世界的な名声を勝ち得た名器とその系譜
バイオリンとピアノの収集家
諸楽器の代表であるバイオリンとピアノの名器については、世界各国の博物館や音楽学校は別として、個人的に、ホビーとして収集している人びとも少なくない。
特に、バイオリン属については、その形が小さく、稀少性と歳月による音色の成熟および価格のコンスタントな上昇によるインフレ・ヘッジなどの理由により、十八世紀以来、各国に次々とコレクターが現われた。
商売以外の史上最大のバイオリン属の収集家は、十九世紀のロンドンで、ペンの製造で莫大な資産を築きあげたジョセフ・ジロットであった。
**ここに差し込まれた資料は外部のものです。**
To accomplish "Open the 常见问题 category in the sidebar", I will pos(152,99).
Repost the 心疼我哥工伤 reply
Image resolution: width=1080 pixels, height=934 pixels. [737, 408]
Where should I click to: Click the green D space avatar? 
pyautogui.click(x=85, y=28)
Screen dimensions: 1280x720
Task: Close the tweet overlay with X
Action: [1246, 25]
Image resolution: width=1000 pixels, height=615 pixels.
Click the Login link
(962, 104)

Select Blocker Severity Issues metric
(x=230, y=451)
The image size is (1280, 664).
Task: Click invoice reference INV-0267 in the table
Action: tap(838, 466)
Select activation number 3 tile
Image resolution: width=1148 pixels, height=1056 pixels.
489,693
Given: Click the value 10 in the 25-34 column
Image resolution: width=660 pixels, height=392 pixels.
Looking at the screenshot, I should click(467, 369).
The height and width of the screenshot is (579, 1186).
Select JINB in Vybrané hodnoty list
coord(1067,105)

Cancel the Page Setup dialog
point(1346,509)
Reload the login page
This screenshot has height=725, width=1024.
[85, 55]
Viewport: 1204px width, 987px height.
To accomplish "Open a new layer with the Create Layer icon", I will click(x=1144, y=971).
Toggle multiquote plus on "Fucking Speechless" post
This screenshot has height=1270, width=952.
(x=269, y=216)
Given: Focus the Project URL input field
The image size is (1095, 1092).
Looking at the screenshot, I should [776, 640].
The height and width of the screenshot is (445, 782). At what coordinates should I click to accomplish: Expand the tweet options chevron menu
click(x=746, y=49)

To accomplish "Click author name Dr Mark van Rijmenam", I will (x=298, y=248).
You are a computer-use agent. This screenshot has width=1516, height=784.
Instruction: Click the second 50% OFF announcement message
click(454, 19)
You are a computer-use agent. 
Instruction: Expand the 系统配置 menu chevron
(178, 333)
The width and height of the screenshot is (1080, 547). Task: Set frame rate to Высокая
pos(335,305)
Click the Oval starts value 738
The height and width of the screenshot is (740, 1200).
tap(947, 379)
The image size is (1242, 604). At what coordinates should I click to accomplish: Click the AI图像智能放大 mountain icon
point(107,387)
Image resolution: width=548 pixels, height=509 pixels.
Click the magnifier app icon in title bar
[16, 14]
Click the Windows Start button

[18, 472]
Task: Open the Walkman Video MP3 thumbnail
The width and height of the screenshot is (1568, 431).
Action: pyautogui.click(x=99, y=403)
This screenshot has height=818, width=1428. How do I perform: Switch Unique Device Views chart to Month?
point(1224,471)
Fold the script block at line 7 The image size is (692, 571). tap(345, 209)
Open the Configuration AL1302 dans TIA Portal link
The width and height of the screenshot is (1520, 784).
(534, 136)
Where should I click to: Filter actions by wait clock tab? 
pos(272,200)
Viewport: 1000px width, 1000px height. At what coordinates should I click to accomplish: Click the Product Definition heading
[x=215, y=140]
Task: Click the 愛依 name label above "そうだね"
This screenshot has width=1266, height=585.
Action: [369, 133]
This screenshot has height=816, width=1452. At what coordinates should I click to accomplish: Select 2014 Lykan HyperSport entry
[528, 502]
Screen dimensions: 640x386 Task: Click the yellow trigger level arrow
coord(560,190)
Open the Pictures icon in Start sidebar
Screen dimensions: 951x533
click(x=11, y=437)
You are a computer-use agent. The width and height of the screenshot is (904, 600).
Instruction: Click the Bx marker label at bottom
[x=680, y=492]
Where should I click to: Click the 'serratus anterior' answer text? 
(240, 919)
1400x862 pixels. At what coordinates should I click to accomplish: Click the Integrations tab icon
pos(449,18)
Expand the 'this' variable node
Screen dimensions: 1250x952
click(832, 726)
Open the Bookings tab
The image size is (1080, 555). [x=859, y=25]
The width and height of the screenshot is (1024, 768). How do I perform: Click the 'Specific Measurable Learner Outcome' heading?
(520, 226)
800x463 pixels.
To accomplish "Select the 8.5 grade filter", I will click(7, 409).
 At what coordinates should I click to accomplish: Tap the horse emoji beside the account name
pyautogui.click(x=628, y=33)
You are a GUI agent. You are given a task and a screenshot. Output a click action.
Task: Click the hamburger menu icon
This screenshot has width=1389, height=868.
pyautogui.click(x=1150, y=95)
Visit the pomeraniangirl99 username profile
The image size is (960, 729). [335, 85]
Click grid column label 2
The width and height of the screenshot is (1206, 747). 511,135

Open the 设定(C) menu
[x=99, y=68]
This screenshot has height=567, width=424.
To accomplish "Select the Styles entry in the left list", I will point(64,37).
彼の死後、社長室や倉庫の中から数え切れぬほどのイタリアのオールド・バイオリンの名器が転り出たと伝えられている。
美術品と同様に、美しくて価値のある古楽器は、世界の経済的に繁栄している国に流れ込むといわれている。
例えば、イタリアの生み出した、アマティ、ストラディバリ、ガルネリなどの名器のかずかずは、まずフランスに流れ込み、次にイギリスに移り、やがてアメリカにより買い取られ、現在はわが国にぞくぞくと輸入されて、その数はさだかではないが、二十数本に及んでいると聞く、イタリアに残されたものはクレモナの市役所の一本だけである。
バイオリンは最も収集の対象となるものであるが、この他、オルゴール、アコーディオンなどの珍しい楽器を集めている好事家もいる。
しかし、ピアノの場合、十九世紀には、いわゆる「アート・ピアノ」とよばれる美しい楽器が作られたのであるが、カサ張って置き場所がないために、わが国には個人的なコレクターが殆どいない。
ところが、珍らしい世界の美しいピアノ、しかも懐かしい昔の音をよみ返らせる、つまり実際に演奏できる楽器を数多く収集している人物がいる。
浜松ピアノセンターの吉沢孝ニ氏である。
この会社のショー・ルームは、一階にはベーゼンドルファーその他の輸入ピアノが陳列されているが、二階の広い室には、現在では殆ど見当らないフランスのエラールを始めとする、十九世紀から二十世紀にかけて作られた彫刻や絵画がほどこされた絢爛眼を奪うようなピアノが並べられている。